Commons Compress is starting a new block in the container file for each archive entry. Note the block counter here:

block-per-file

Not quite the answer you were hoping for, but the docs say it doesn't support "solid compression" - writing several files to a single block. See paragraph 5 in the docs here.

A quick look around found a few other Java libraries that support LZMA compression, but I couldn't spot one that could do so within the parent container file format for 7-Zip. Perhaps someone else knows of an alternative...

It sounds like a normal zip file format (e.g. via ZipOutputStream) is not an option?

df778899
  • 10,703
  • 1
  • 24
  • 36
  • No, a normal zip file format would be too big sadly – Mad Scientist Jan 11 '19 at 13:31
  • 1
    A normal zip file cannot support solid compression because the format doesn't allow it. – ggf31416 Jan 16 '19 at 01:17
  • @ggf31416 you can emulate solid compression by running two passes: first pass creates a zip with all files an *no compression*, second pass compresses that single zip file with *max compression* (see the last paragraph of [my answer)(https://stackoverflow.com/a/54182607/1098603)).
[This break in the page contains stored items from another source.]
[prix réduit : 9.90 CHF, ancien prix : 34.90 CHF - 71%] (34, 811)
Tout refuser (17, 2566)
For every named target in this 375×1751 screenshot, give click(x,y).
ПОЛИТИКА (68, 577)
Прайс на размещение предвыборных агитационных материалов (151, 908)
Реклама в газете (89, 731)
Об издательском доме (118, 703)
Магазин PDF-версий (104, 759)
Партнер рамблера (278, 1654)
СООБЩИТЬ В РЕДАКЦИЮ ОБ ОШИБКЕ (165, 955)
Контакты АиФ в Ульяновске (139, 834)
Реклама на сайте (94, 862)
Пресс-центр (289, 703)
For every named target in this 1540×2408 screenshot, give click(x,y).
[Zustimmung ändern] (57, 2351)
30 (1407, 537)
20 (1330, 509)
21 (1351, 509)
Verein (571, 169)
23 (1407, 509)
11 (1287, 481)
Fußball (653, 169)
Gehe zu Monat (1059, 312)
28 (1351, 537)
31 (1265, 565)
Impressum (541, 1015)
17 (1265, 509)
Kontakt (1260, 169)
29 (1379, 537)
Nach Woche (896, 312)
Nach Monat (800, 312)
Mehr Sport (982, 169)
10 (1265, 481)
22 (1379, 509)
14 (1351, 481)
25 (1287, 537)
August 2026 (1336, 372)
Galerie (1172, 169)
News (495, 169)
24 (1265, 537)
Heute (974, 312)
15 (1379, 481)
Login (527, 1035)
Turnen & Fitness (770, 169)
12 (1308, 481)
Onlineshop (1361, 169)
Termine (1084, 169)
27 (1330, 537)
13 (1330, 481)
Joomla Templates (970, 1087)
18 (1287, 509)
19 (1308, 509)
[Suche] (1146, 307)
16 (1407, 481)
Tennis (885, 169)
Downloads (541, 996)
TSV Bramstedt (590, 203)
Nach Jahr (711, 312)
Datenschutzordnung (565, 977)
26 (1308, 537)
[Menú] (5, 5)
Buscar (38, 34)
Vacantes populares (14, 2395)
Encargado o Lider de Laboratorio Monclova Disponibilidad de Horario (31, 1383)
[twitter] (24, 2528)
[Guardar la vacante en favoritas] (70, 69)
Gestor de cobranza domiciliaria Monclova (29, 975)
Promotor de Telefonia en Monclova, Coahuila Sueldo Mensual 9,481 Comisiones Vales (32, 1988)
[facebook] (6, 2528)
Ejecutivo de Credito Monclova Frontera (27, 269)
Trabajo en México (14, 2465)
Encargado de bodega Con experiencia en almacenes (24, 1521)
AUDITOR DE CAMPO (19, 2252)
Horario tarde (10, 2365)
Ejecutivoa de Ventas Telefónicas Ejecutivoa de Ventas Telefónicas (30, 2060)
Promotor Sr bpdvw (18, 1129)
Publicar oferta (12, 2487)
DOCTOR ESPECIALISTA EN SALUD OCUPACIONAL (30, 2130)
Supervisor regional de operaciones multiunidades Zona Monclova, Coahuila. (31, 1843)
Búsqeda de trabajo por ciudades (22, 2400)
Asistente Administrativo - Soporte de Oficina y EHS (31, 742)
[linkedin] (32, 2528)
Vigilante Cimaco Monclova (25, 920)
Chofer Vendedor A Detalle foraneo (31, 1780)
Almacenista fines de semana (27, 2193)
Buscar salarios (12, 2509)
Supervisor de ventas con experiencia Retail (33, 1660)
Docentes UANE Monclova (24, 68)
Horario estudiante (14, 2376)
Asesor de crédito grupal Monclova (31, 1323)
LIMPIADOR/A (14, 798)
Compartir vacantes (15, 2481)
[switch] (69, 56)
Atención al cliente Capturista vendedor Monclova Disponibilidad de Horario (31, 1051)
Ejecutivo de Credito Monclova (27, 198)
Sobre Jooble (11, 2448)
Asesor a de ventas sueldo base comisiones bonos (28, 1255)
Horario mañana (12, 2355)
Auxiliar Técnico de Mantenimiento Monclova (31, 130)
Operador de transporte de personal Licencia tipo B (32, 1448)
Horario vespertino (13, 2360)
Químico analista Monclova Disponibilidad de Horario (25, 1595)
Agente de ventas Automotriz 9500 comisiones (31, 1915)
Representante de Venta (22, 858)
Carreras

That basically is tgz... – Matthieu Jan 16 '19 at 10:37
  • 1
    @Matthieu Yes, that's a good observation, but you can do the tar + compression or the no_compression + compression solid emulation with almost any format, and the small 32KB "dictionary" for standard zip (anything else is not standard zip deflate anymore) means that tar.bz2 or tar.xz or 7z without compression + 7z with compression would have better results – ggf31416 Jan 16 '19 at 16:51
5

I don't have enough rep to comment anymore so here are my thoughts:

  • I don't see where you set the compression ratio so it could be that SevenZOutputFile uses no (or very low) compression. As @CristiFati said, the difference in compression is odd, especially for text files
  • As noted by @df778899, there is no support for solid compression, which is how the best compression ratio is achieved, so you won't be able to do as well as the 7z command line

That said, if zip really isn't an option, your last resort could be to call the proper command line directly within your program.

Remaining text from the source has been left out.